As long as we’re back on the subject of craft, I should say that while I admired a lot about the avant-garde documentary Manakamana—which consists of 11 static takes of pilgrims and tourists taking long cable-car rides to and from a mountaintop temple in India—I had a hard time getting past its structuralist approach, which mostly takes what it gets, with little aesthetic intervention aside from some enhancement on the sound-design side. That said, Manakamana is both calming and imagination-sparking, as it forces the viewer just to look at human faces for 10-minute stretches, whether those faces are talking excitedly or just staring straight ahead.
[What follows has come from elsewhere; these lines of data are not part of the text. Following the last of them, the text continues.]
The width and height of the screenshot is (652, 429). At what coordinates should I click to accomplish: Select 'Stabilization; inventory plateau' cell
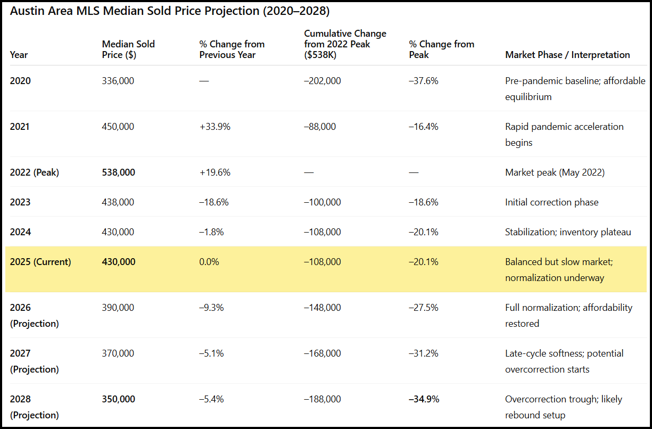[x=568, y=232]
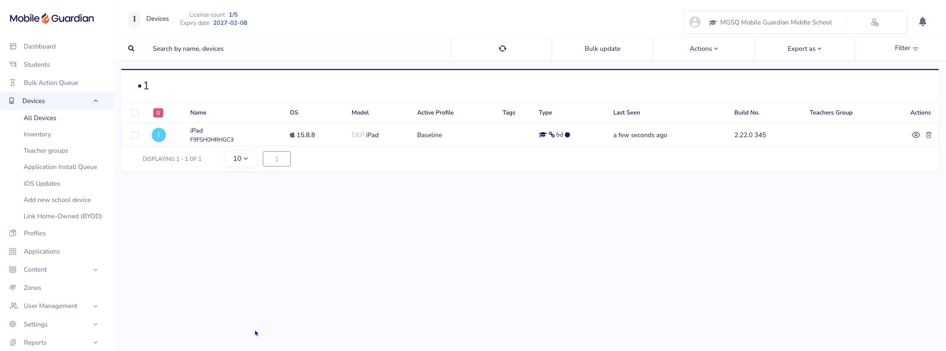Delete the iPad device via trash icon

coord(929,135)
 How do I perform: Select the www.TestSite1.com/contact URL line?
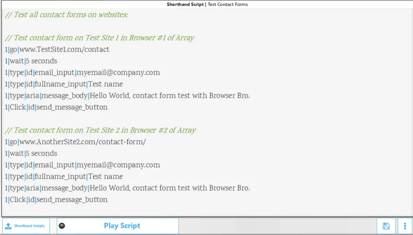click(x=56, y=49)
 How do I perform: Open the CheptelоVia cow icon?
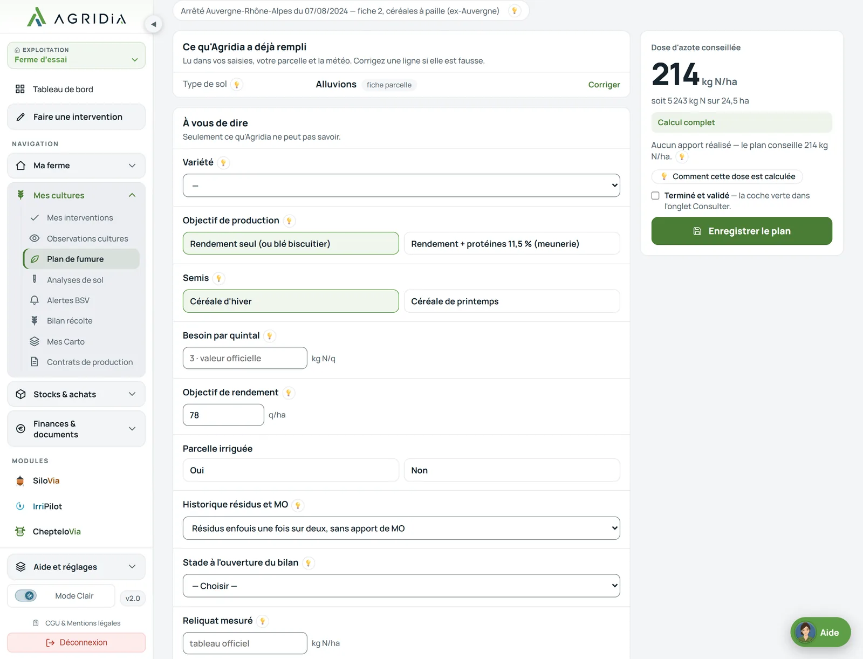pos(20,532)
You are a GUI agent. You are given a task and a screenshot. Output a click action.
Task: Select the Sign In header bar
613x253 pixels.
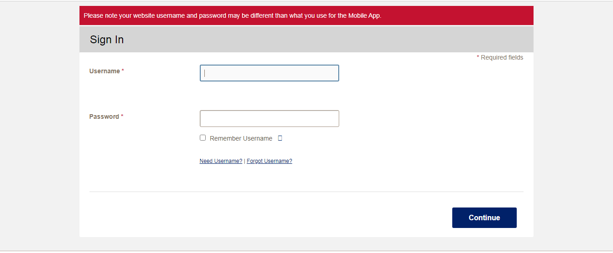[306, 40]
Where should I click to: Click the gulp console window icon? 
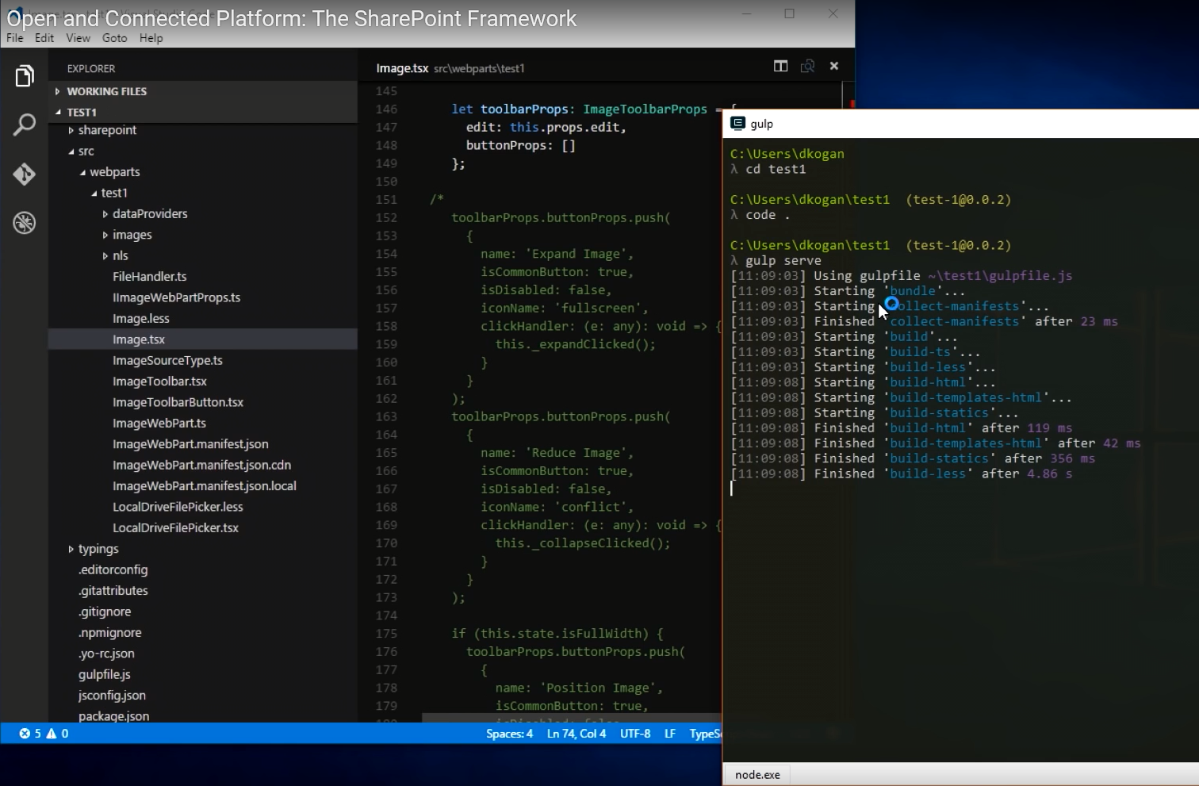point(737,124)
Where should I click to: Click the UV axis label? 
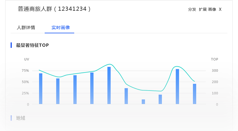(x=26, y=59)
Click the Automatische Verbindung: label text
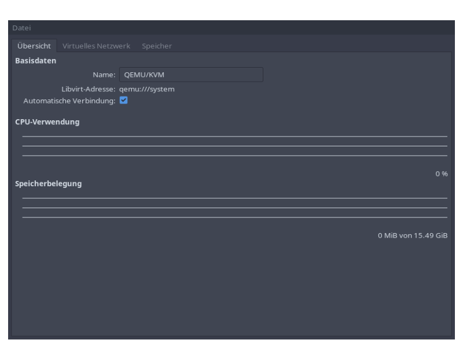The image size is (463, 347). click(69, 101)
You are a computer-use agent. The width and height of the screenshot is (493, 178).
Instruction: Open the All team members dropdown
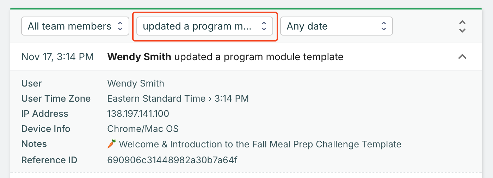pos(75,26)
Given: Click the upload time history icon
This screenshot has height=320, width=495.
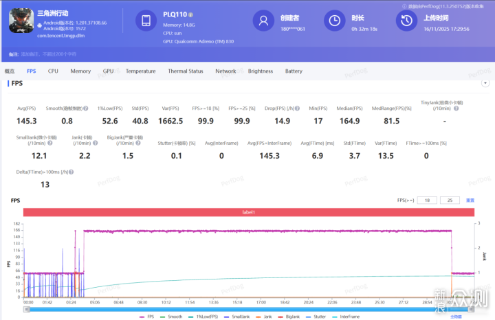Looking at the screenshot, I should point(406,22).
Lastly, I found the shambling experimental film La Ultima Pelicula to be very much like the films it's emulating: the late ‘60s and early ‘70s undergrounds by the likes of Dennis Hopper, Brian De Palma, Dusan Makavejev, Norman Mailer and, yes, Alejandro Jodorowsky, whose early pictures are often more like sketchbooks than fully realized movies. Raya Martin and Mark Peranson’s salute to the end of film—featuring a fatuous filmmaker (Alex Ross Perrt) shooting the last remaining film stock in the days leading up to the Mayan apocalypse—is sometimes beautiful and sometimes funny. But it’s mostly overly futzy.